The National Cyber Security Centre Finland’s weekly review – 31/2023

Topics covered in this week’s review

• Spoofed messages being used to phish for online bank credentials
• Stay alert: secure email scam messages still prevalent
• Have you tried the new cyber exercise planning tool yet?
• Financial assistance for SMEs still available

Spoofed messages being used to phish for online bank credentials

There are currently phishing campaigns active online that involve criminals phishing for online bank credentials using spoofed messages made to look like they were sent by the Suomi.fi service and Osuuspankki. The email messages seemingly sent by the Suomi.fi service urge the recipient to read the message immediately, citing a ‘technical error’ and ‘security reasons.’ Some of the messages have also included the Finnish lion symbol in an attempt to add to their credibility. This is a good example of how scammers will stop at nothing to get the victim to believe that they are dealing with public authorities. 

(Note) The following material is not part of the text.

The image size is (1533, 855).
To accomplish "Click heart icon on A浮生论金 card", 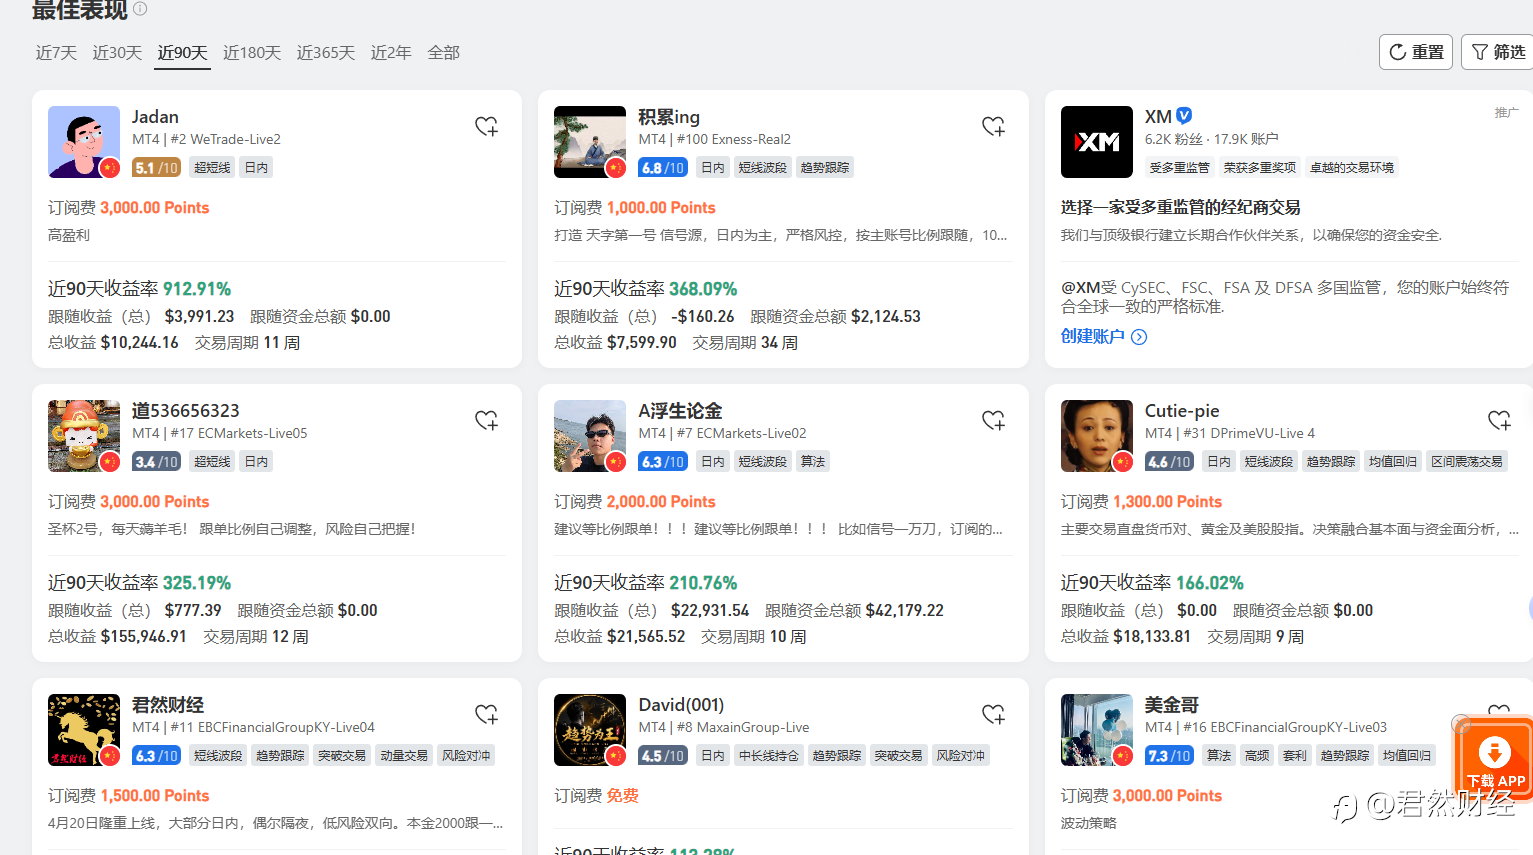I will tap(993, 420).
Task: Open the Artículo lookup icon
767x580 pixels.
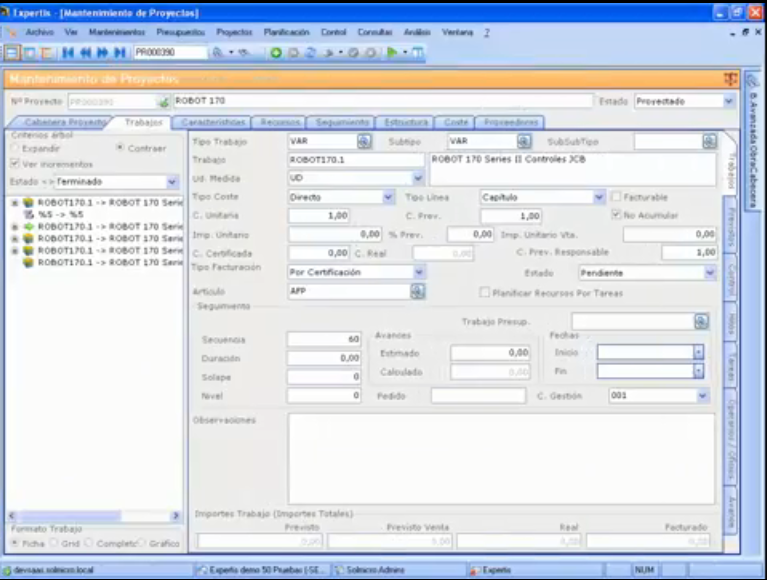Action: (x=417, y=291)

The link included in the messages takes the victim to a spoofed login page, and any bank credentials entered on the page end up in the hands of criminals, who will then proceed to use them to access the victim’s online bank service.

If you get scammed, immediately contact your bank. In some cases, it may be possible to prevent the money transfer to the criminals. In addition to this, you should also file a police report.

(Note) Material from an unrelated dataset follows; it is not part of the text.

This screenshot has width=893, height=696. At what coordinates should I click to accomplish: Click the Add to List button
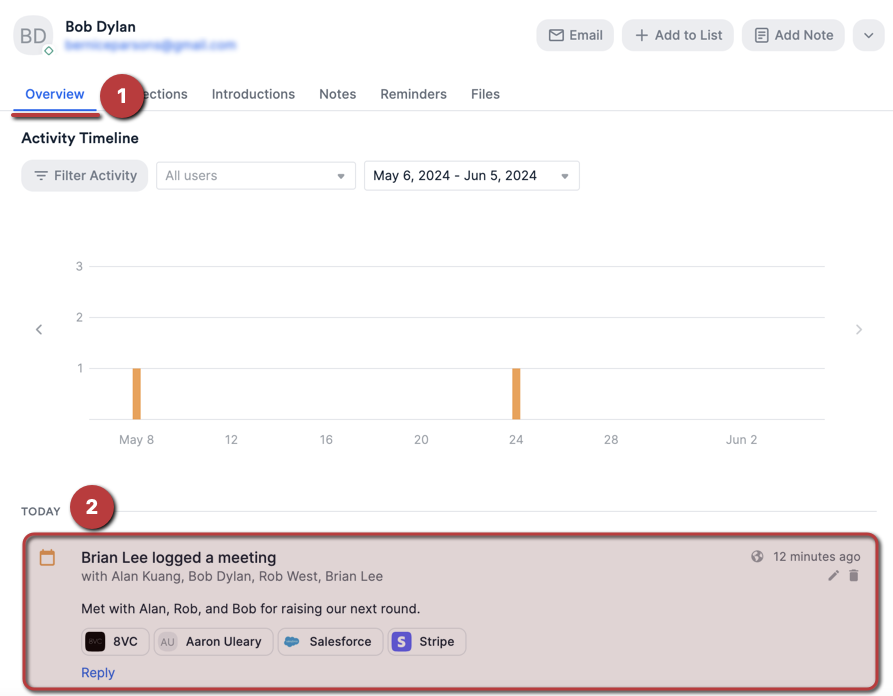click(678, 35)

Stay alert: secure email scam messages still prevalent

Over the past year, the NCSC-FI has been warning organisations about secure email phishing attacks. The phenomenon shows no signs of abating, and cases of email account compromise resulting from these types of phishing attacks continued to be reported this week as well.

We examined the topic in detail in an Information Security Now! article back in April. The article also includes instructions on how to defend against phishing attacks and what to do if your email account is compromised.

Have you tried the new cyber exercise planning tool yet?

Cyber exercises are a part of organisations’ preparedness and can help test the effectiveness of prepared contingency plans. However, planning cyber exercises is often seen as a time-consuming and complicated process. In recognition of this, the NCSC-FI has released a new cyber exercise planning tool that can help you create a solid foundation for your organisation’s cyber exercises.

To start planning an exercise, simply select one of the four objectives presented. After completing the planning path, you will be provided with a full exercise plan, which you can print out and use as a checklist.

Read more (in Finnish): Uusi työkalu helpottaa kyberharjoituksen suunnittelua (‘New tool makes planning cyber exercises easier’) (External link)

Financial assistance for SMEs still available

The National Coordination Centre of the NCSC-FI offers financial assistance to Finnish SMEs for the deployment of modern cyber security solutions and innovations. The financial assistance is primarily aimed at strengthening SMEs’ own capabilities and Finland’s national capacity and infrastructure to defend against cyber attacks.

The application round for the financial assistance ends on 16 August 2023 at 16:15. The total amount of financial assistance being allocated is EUR 500,000. The maximum amount of financial assistance that can be granted to a single project is EUR 60,000.